Essa foi a sua resposta final.
A dor era uma companheira frequente de minha mãe, assim como o sacrifício. Digo isto com bondade e amor,
mas em sua velhice minha mãe tinha bem pouca beleza física. As condições rudes em que vivia, combinadas com
as quedas que a aleijaram e as batalhas com a febre tifóide, disenteria e malária, fizeram dela uma mulher idosa,
magra e curvada. Anos de exposição ao vento e ao sol haviam endurecido a pele de seu rosto, transformando-a em
couro e vincando-a com rugas profundas e extensas como eu jamais vira numa face humana. A Evelyn Harris das
roupas chamativas e perfil clássico era uma vaga memória do passado. Minha mãe sabia disto tanto quanto
qualquer um, pois durante os últimos vinte anos de sua vida recusou-se a ter um espelho em casa.
Todavia, com toda a objetividade que um filho pode reunir, posso dizer sinceramente que Evelyn Harris Brand foi
uma mulher linda, até o fim. Uma de minhas lembranças visuais mais fortes dela ocorreu num povoado das
montanhas, possivelmente a última vez que a vi em seu próprio ambiente. Ao aproximar-se, os aldeãos correram
para carregar suas muletas e levá-la a um lugar de honra. Em minha memória, ela está sentada no muro baixo de
pedras que rodeia o povoado, com pessoas se apertando de todos os lados à sua volta. Eles já tinham ouvido os
cumprimentos dela por terem protegido suas fontes de água e pela horta que estava crescendo na periferia. Estão
agora ouvindo o que ela tem a dizer sobre o amor de Deus por eles. Meneiam as cabeças em encorajamento, e perguntas
profundas, inquisitivas são feitas pela multidão. Os olhos embaciados de minha mãe estão brilhando e, de
pé ao seu lado, posso imaginar o que ela deve estar vendo com sua vista fraca: rostos atentos, cheios de confiança
e afeto por alguém que aprenderam a amar.
Compreendi então que ninguém mais na terra merecia tanto amor e devoção daqueles camponeses. Estavam
olhando para um velho rosto ossudo, enrugado, mas de alguma forma os tecidos encolhidos dela haviam se
tornado transparentes, e ela era apenas espírito radiante. Para eles, e para mim, ela era linda. A Vovó Brand não
precisava de um espelho feito de vidro e metal polido; podia ver seu próprio reflexo nas faces iluminadas à sua
volta. Minha mãe morreu alguns anos mais tarde, com 95 anos. De acordo com as suas instruções, os aldeãos a
sepultaram envolta num lençol simples de algodão para que seu corpo voltasse à terra e alimentasse a vida. Seu
espírito também continua vivendo, numa igreja, numa clínica, em várias escolas e nas faces de milhares de
aldeãos em cinco cordilheiras ao sul da Índia.
Um colaborador comentou certa vez que a Vovó Brand estava mais viva do que qualquer pessoa que já conhecera.
Ao dar sua vida, ela a encontrou. Ela conhecia bem a dor, mas a dor não precisa destruir. Pode ser transformada
— uma lição que minha mãe me ensinou e que nunca esqueci.

● **O que se pede**
Como você resumiria em duas frases o texto sobre Evelyn Harris Brand? Não é preciso consultar o material.

● **Dados do exercício**
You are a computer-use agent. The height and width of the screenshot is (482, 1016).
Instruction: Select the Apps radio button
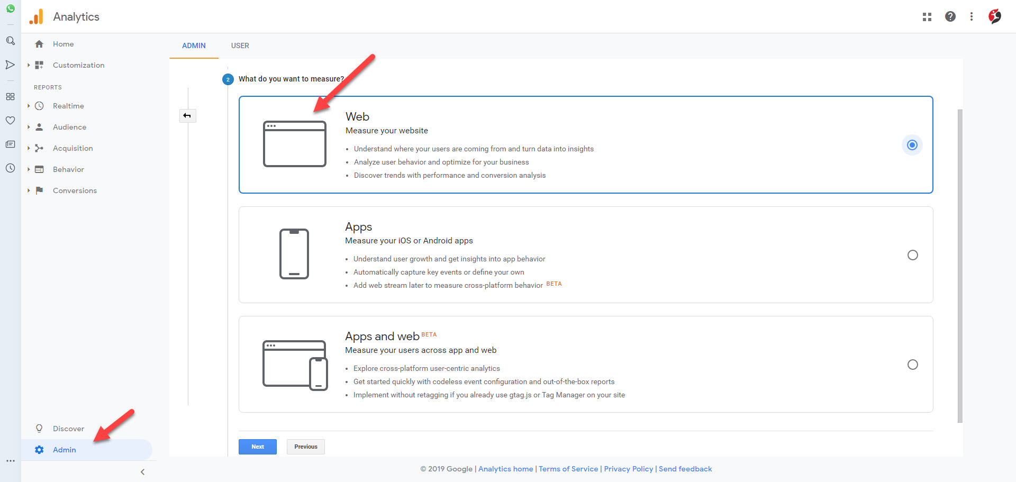pyautogui.click(x=912, y=255)
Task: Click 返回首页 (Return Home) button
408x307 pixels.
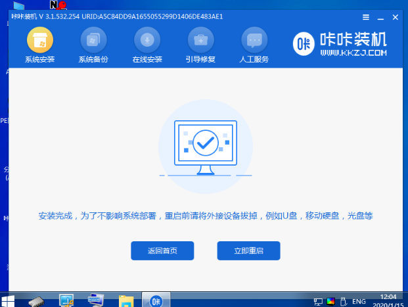Action: coord(162,250)
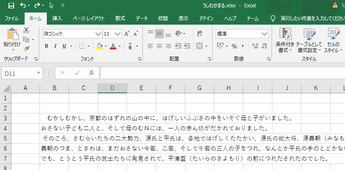Apply percent style to the cell
This screenshot has width=345, height=170.
[234, 46]
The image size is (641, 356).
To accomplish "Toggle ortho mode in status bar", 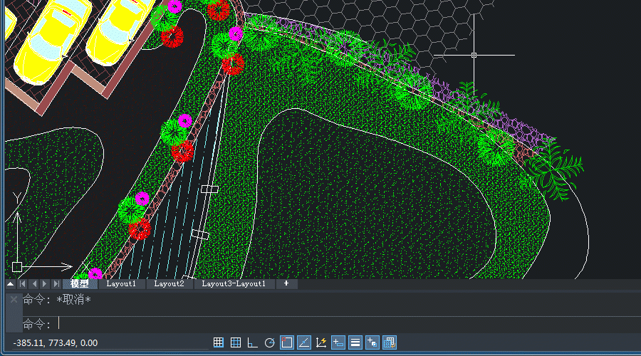I will [253, 342].
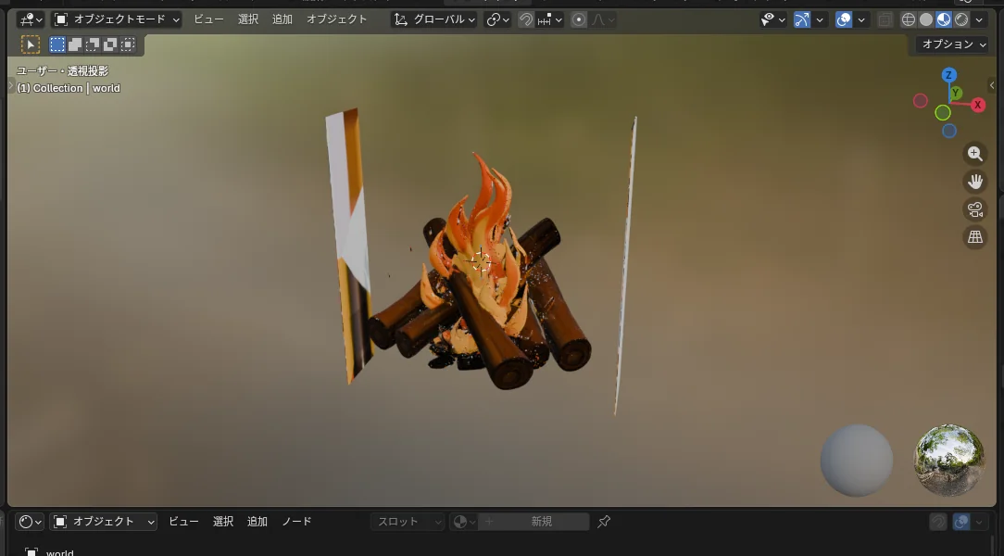Select wireframe viewport shading mode
Screen dimensions: 1004x556
(909, 19)
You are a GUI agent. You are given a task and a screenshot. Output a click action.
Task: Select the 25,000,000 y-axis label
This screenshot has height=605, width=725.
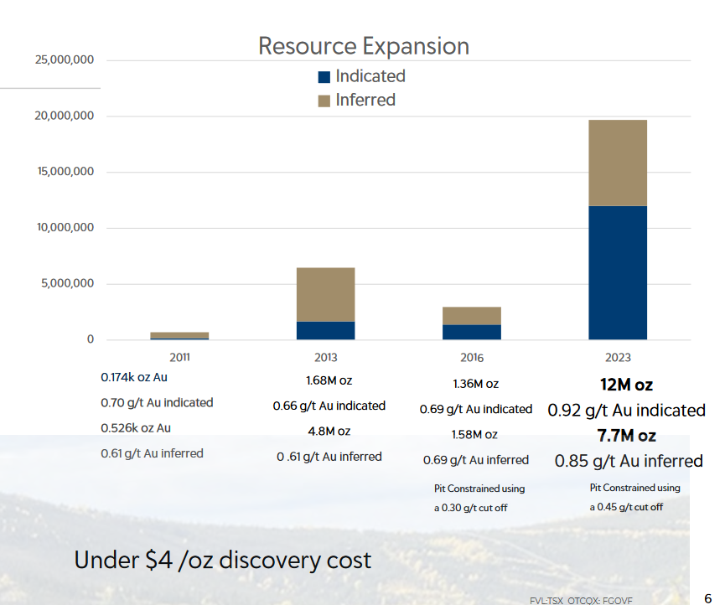[64, 60]
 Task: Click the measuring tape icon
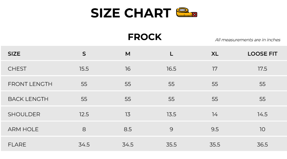[187, 13]
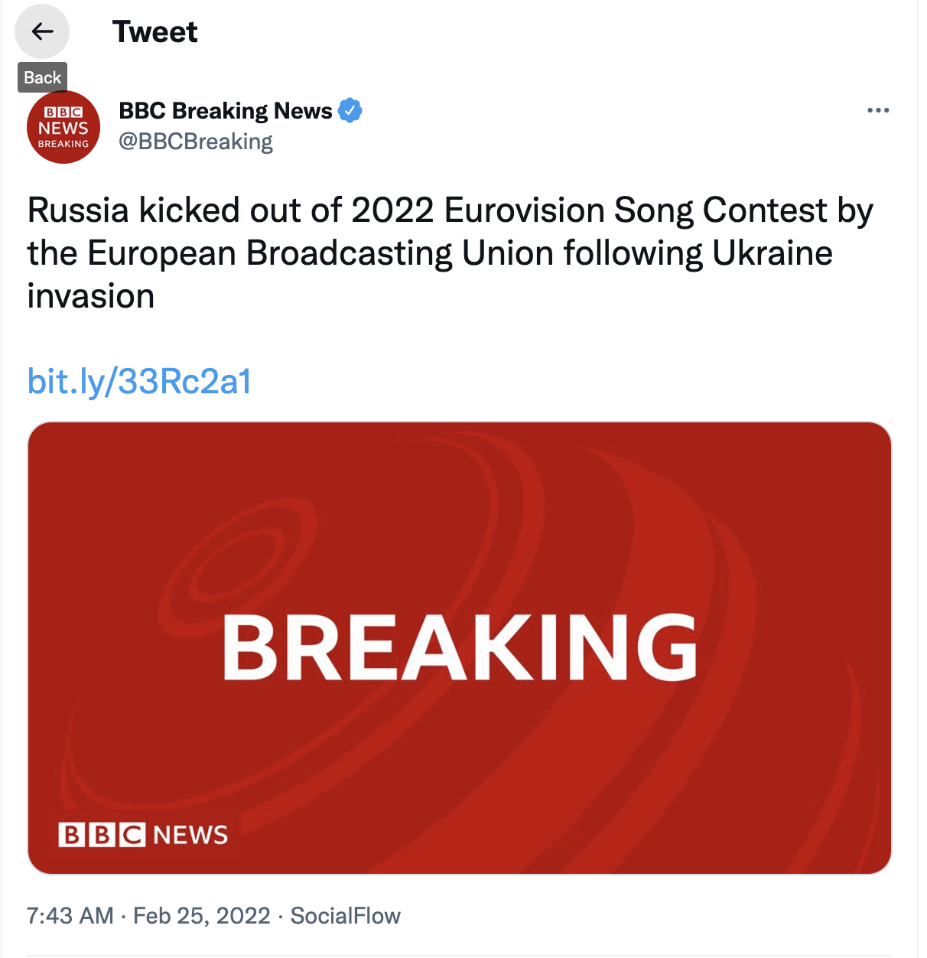The height and width of the screenshot is (958, 927).
Task: Click the Tweet page heading
Action: click(155, 32)
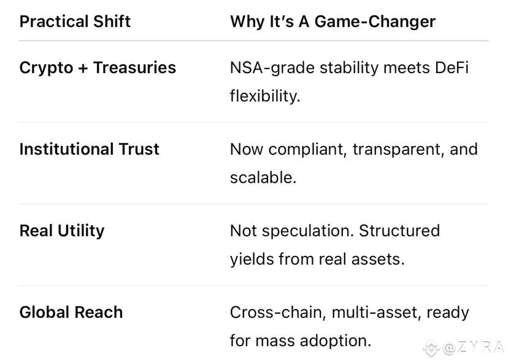Click the @ZYRA watermark text

pos(473,348)
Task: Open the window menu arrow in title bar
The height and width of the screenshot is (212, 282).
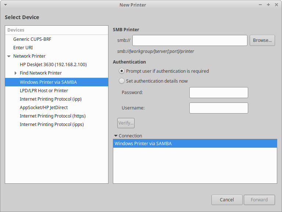Action: (x=5, y=5)
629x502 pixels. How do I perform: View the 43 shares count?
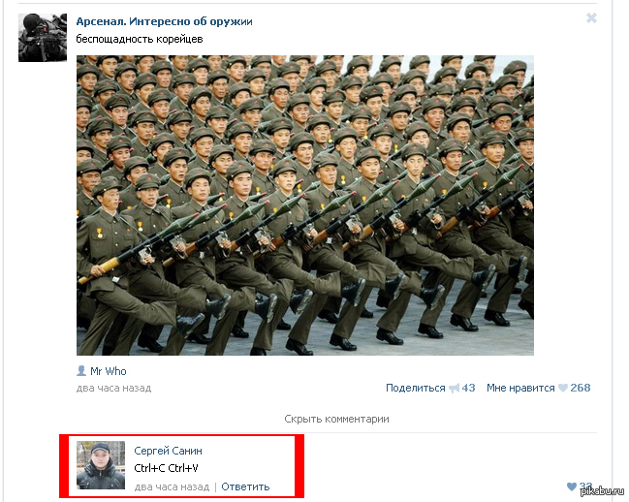[x=468, y=388]
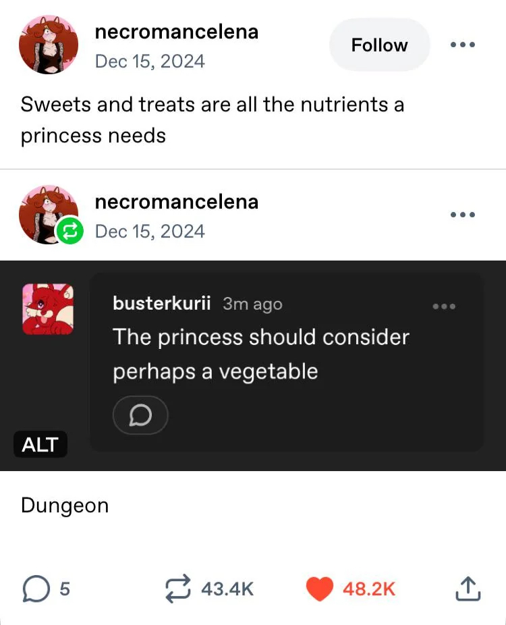Open the reblogged post's three-dot menu

click(x=463, y=215)
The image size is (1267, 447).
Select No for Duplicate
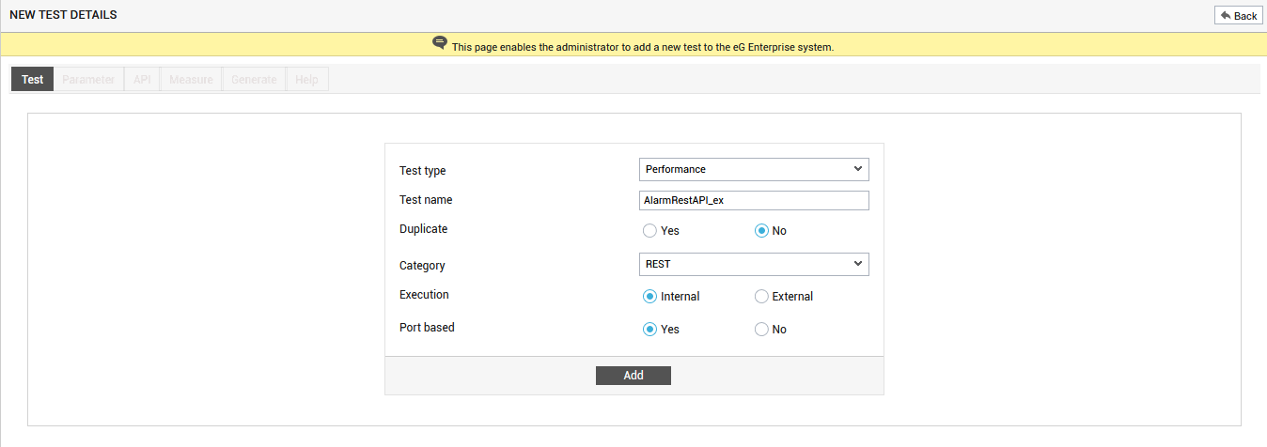[x=762, y=231]
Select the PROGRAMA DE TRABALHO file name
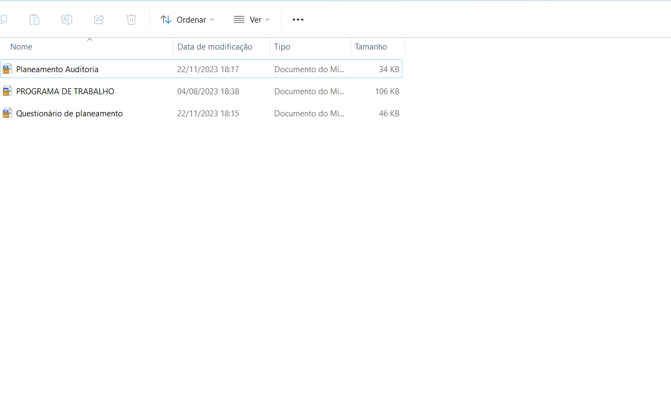This screenshot has width=671, height=412. click(x=65, y=92)
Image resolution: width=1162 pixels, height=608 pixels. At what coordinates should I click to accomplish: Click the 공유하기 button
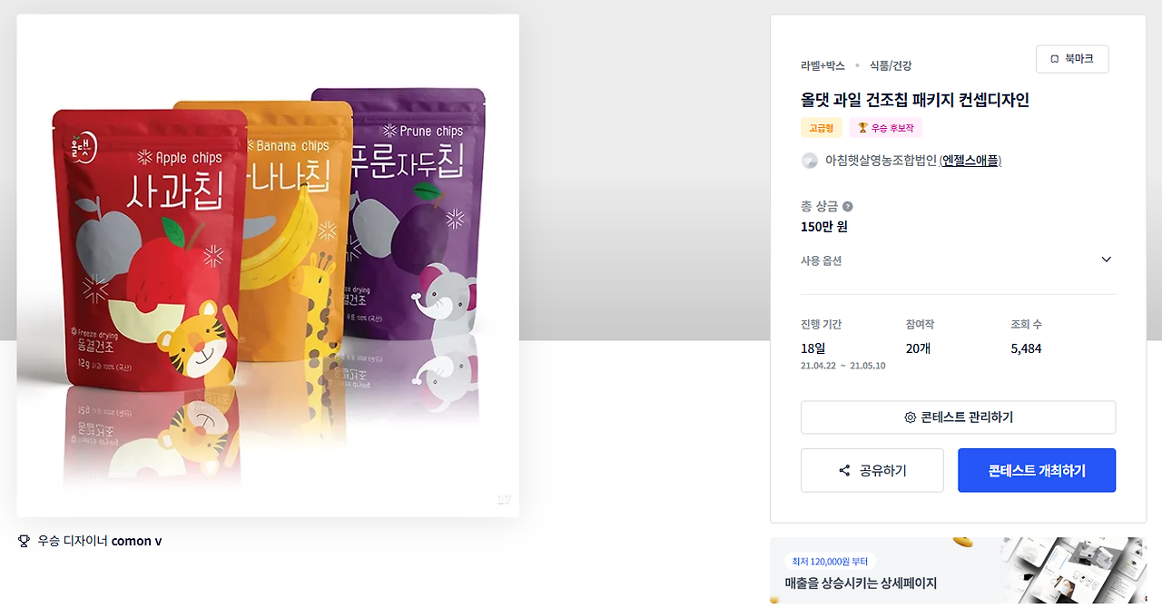(x=872, y=470)

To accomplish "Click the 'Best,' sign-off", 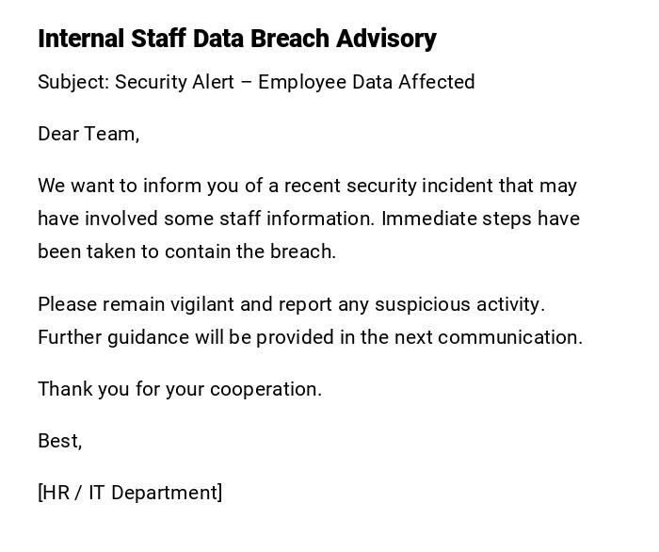I will [x=59, y=441].
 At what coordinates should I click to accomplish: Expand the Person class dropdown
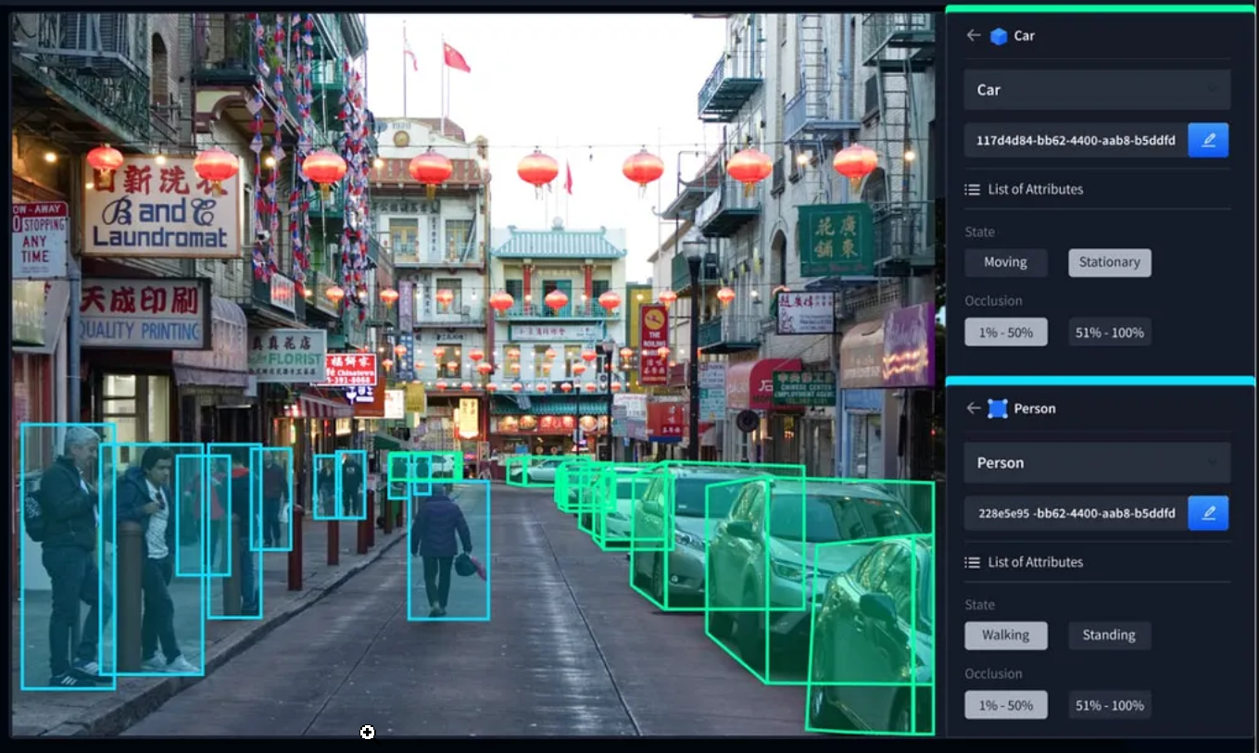click(1097, 463)
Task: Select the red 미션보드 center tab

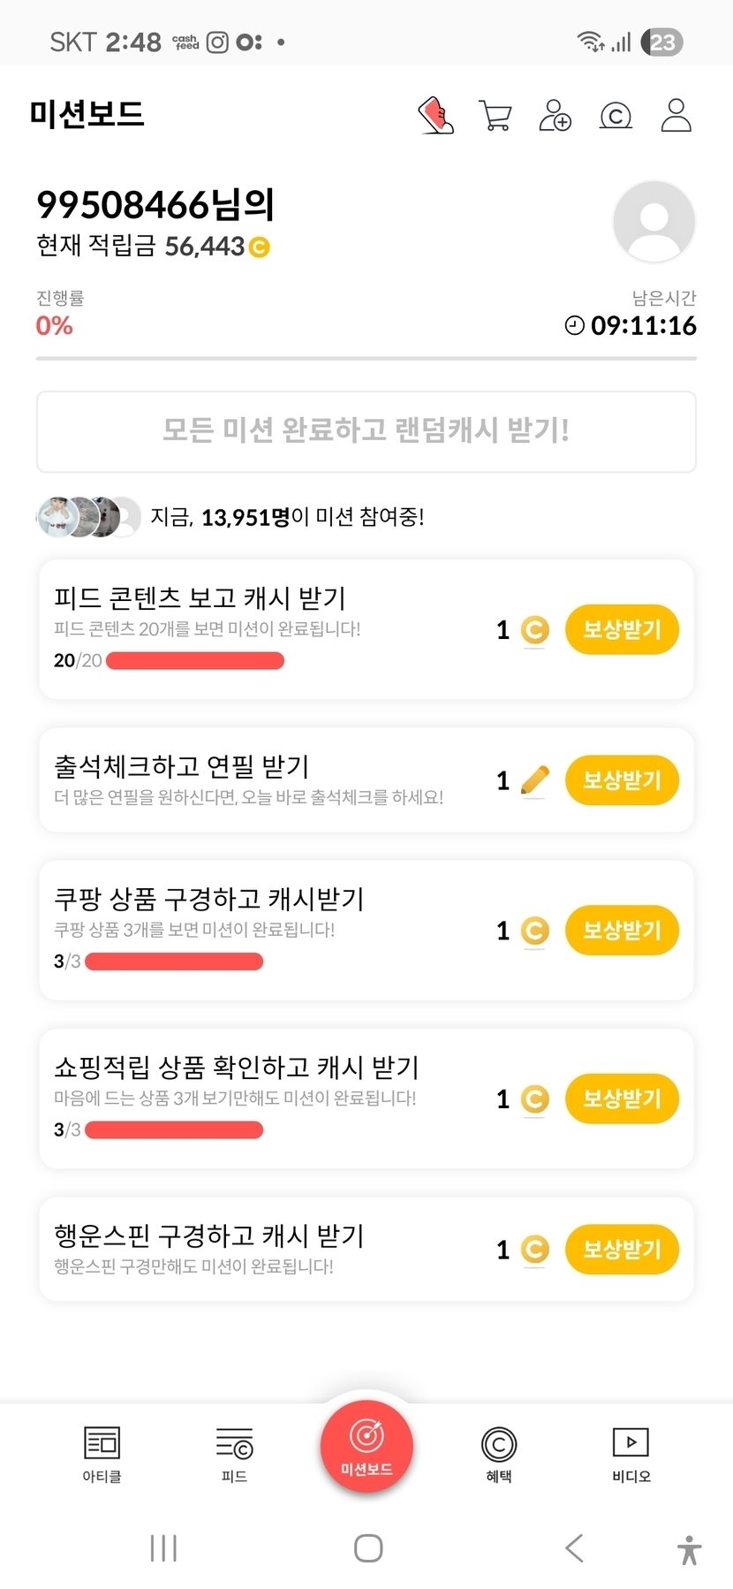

● **Resultado do exercício**
Na velhice, Evelyn Harris Brand estava magra, curvada e com o rosto marcado por rugas, efeito das condições rudes, das quedas, das doenças e dos anos de sol e vento, mas para os aldeãos das montanhas que a ouviam falar do amor de Deus ela era linda. Morreu aos 95 anos, foi sepultada num simples lençol de algodão, conforme suas instruções, e seu espírito continua vivendo numa igreja, numa clínica, em várias escolas e nas faces de milhares de aldeãos no sul da Índia.